[WHAT TO PRODUCE] For this exercise, transcribe all of the records exactly as given.

*** Opening EXERCISE MATERIALS ***

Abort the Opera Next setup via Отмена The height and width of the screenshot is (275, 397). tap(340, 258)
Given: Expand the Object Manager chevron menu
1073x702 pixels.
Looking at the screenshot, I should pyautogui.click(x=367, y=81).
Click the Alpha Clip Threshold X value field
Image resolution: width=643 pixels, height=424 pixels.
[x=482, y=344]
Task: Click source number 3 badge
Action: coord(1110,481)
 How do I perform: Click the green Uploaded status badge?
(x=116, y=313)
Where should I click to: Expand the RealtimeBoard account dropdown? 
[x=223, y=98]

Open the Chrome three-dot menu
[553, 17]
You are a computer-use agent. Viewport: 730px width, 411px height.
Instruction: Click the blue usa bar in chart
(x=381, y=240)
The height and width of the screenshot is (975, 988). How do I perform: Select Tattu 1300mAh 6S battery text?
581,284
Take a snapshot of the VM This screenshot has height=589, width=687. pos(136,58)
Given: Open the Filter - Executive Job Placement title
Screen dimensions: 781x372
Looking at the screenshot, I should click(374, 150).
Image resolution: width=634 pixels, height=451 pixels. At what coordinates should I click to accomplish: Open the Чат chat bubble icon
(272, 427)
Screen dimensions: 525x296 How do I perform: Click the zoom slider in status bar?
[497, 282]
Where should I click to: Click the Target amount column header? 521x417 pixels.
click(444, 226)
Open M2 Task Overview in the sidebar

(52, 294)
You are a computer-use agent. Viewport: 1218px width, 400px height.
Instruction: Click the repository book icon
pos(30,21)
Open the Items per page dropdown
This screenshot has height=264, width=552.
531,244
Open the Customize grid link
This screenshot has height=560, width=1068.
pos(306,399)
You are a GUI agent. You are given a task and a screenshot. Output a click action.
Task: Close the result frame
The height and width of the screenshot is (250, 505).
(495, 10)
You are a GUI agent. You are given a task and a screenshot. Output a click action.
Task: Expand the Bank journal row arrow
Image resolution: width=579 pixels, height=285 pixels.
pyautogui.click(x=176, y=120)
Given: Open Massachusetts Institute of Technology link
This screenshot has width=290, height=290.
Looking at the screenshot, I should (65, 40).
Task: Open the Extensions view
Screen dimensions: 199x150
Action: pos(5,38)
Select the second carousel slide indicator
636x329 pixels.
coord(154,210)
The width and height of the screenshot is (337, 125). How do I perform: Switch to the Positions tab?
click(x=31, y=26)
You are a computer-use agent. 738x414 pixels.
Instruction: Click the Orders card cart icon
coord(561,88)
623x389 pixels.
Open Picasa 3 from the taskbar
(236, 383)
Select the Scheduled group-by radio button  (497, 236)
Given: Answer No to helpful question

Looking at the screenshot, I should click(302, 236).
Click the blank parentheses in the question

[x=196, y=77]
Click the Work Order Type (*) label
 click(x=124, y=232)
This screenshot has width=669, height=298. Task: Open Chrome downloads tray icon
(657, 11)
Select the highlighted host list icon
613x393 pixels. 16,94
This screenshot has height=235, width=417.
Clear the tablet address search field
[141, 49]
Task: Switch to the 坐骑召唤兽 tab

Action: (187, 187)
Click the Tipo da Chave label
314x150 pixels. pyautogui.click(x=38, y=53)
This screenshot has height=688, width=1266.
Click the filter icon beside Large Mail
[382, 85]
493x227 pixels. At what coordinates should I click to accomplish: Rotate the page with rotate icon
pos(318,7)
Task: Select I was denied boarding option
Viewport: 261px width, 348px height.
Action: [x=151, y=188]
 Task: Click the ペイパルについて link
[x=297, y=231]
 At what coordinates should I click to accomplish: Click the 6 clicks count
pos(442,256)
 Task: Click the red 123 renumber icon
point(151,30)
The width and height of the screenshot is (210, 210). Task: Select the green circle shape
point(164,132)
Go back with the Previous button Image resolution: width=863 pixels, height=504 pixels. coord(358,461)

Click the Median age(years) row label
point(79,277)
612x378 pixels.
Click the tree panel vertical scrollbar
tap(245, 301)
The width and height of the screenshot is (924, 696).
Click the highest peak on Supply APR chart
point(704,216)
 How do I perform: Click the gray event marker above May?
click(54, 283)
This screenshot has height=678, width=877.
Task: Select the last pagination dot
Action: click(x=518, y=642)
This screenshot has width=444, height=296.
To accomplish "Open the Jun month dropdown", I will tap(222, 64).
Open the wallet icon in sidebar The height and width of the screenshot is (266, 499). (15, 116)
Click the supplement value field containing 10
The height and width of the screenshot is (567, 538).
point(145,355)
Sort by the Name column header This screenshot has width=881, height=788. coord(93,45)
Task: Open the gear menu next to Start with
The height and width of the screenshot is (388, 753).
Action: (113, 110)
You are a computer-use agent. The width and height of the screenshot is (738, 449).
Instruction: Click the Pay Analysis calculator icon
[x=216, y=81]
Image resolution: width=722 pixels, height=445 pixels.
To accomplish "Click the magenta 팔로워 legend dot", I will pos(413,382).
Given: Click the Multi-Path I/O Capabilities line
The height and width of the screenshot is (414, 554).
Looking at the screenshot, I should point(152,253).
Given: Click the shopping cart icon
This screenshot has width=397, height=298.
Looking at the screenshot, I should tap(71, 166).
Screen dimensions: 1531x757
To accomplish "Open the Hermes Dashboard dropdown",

*** Closing EXERCISE MATERIALS ***

[EXERCISE OUTPUT]
Abort the Opera Next setup via Отмена The height and width of the screenshot is (275, 397). tap(340, 258)
Given: Expand the Object Manager chevron menu
1073x702 pixels.
Looking at the screenshot, I should pyautogui.click(x=367, y=81).
Click the Alpha Clip Threshold X value field
Image resolution: width=643 pixels, height=424 pixels.
[x=482, y=344]
Task: Click source number 3 badge
Action: coord(1110,481)
 How do I perform: Click the green Uploaded status badge?
(x=116, y=313)
Where should I click to: Expand the RealtimeBoard account dropdown? 
[x=223, y=98]

Open the Chrome three-dot menu
[553, 17]
You are a computer-use agent. Viewport: 730px width, 411px height.
Instruction: Click the blue usa bar in chart
(x=381, y=240)
The height and width of the screenshot is (975, 988). How do I perform: Select Tattu 1300mAh 6S battery text?
581,284
Take a snapshot of the VM This screenshot has height=589, width=687. pos(136,58)
Given: Open the Filter - Executive Job Placement title
Screen dimensions: 781x372
Looking at the screenshot, I should click(374, 150).
Image resolution: width=634 pixels, height=451 pixels. At what coordinates should I click to accomplish: Open the Чат chat bubble icon
(272, 427)
Screen dimensions: 525x296 How do I perform: Click the zoom slider in status bar?
[497, 282]
Where should I click to: Click the Target amount column header? 521x417 pixels.
click(444, 226)
Open M2 Task Overview in the sidebar

(52, 294)
You are a computer-use agent. Viewport: 1218px width, 400px height.
Instruction: Click the repository book icon
pos(30,21)
Open the Items per page dropdown
This screenshot has height=264, width=552.
531,244
Open the Customize grid link
This screenshot has height=560, width=1068.
pos(306,399)
You are a GUI agent. You are given a task and a screenshot. Output a click action.
Task: Close the result frame
The height and width of the screenshot is (250, 505).
(495, 10)
You are a GUI agent. You are given a task and a screenshot. Output a click action.
Task: Expand the Bank journal row arrow
Image resolution: width=579 pixels, height=285 pixels.
pyautogui.click(x=176, y=120)
Given: Open Massachusetts Institute of Technology link
This screenshot has width=290, height=290.
Looking at the screenshot, I should (65, 40).
Task: Open the Extensions view
Screen dimensions: 199x150
Action: pos(5,38)
Select the second carousel slide indicator
636x329 pixels.
coord(154,210)
The width and height of the screenshot is (337, 125). How do I perform: Switch to the Positions tab?
click(x=31, y=26)
You are a computer-use agent. 738x414 pixels.
Instruction: Click the Orders card cart icon
coord(561,88)
623x389 pixels.
Open Picasa 3 from the taskbar
(236, 383)
Select the Scheduled group-by radio button  (497, 236)
Given: Answer No to helpful question

Looking at the screenshot, I should click(302, 236).
Click the blank parentheses in the question

[x=196, y=77]
Click the Work Order Type (*) label
 click(x=124, y=232)
This screenshot has width=669, height=298. Task: Open Chrome downloads tray icon
(657, 11)
Select the highlighted host list icon
613x393 pixels. 16,94
This screenshot has height=235, width=417.
Clear the tablet address search field
[141, 49]
Task: Switch to the 坐骑召唤兽 tab

Action: (187, 187)
Click the Tipo da Chave label
314x150 pixels. pyautogui.click(x=38, y=53)
This screenshot has height=688, width=1266.
Click the filter icon beside Large Mail
[382, 85]
493x227 pixels. At what coordinates should I click to accomplish: Rotate the page with rotate icon
pos(318,7)
Task: Select I was denied boarding option
Viewport: 261px width, 348px height.
Action: [x=151, y=188]
 Task: Click the ペイパルについて link
[x=297, y=231]
 At what coordinates should I click to accomplish: Click the 6 clicks count
pos(442,256)
 Task: Click the red 123 renumber icon
point(151,30)
The width and height of the screenshot is (210, 210). Task: Select the green circle shape
point(164,132)
Go back with the Previous button Image resolution: width=863 pixels, height=504 pixels. coord(358,461)

Click the Median age(years) row label
point(79,277)
612x378 pixels.
Click the tree panel vertical scrollbar
tap(245, 301)
The width and height of the screenshot is (924, 696).
Click the highest peak on Supply APR chart
point(704,216)
 How do I perform: Click the gray event marker above May?
click(54, 283)
This screenshot has height=678, width=877.
Task: Select the last pagination dot
Action: click(x=518, y=642)
This screenshot has width=444, height=296.
To accomplish "Open the Jun month dropdown", I will tap(222, 64).
Open the wallet icon in sidebar The height and width of the screenshot is (266, 499). (15, 116)
Click the supplement value field containing 10
The height and width of the screenshot is (567, 538).
point(145,355)
Sort by the Name column header This screenshot has width=881, height=788. coord(93,45)
Task: Open the gear menu next to Start with
The height and width of the screenshot is (388, 753).
Action: (113, 110)
You are a computer-use agent. The width and height of the screenshot is (738, 449).
Instruction: Click the Pay Analysis calculator icon
[x=216, y=81]
Image resolution: width=722 pixels, height=445 pixels.
To accomplish "Click the magenta 팔로워 legend dot", I will pos(413,382).
Given: Click the Multi-Path I/O Capabilities line
The height and width of the screenshot is (414, 554).
Looking at the screenshot, I should point(152,253).
Given: Click the shopping cart icon
This screenshot has width=397, height=298.
Looking at the screenshot, I should tap(71, 166).
Screen dimensions: 1531x757
To accomplish "Open the Hermes Dashboard dropdown",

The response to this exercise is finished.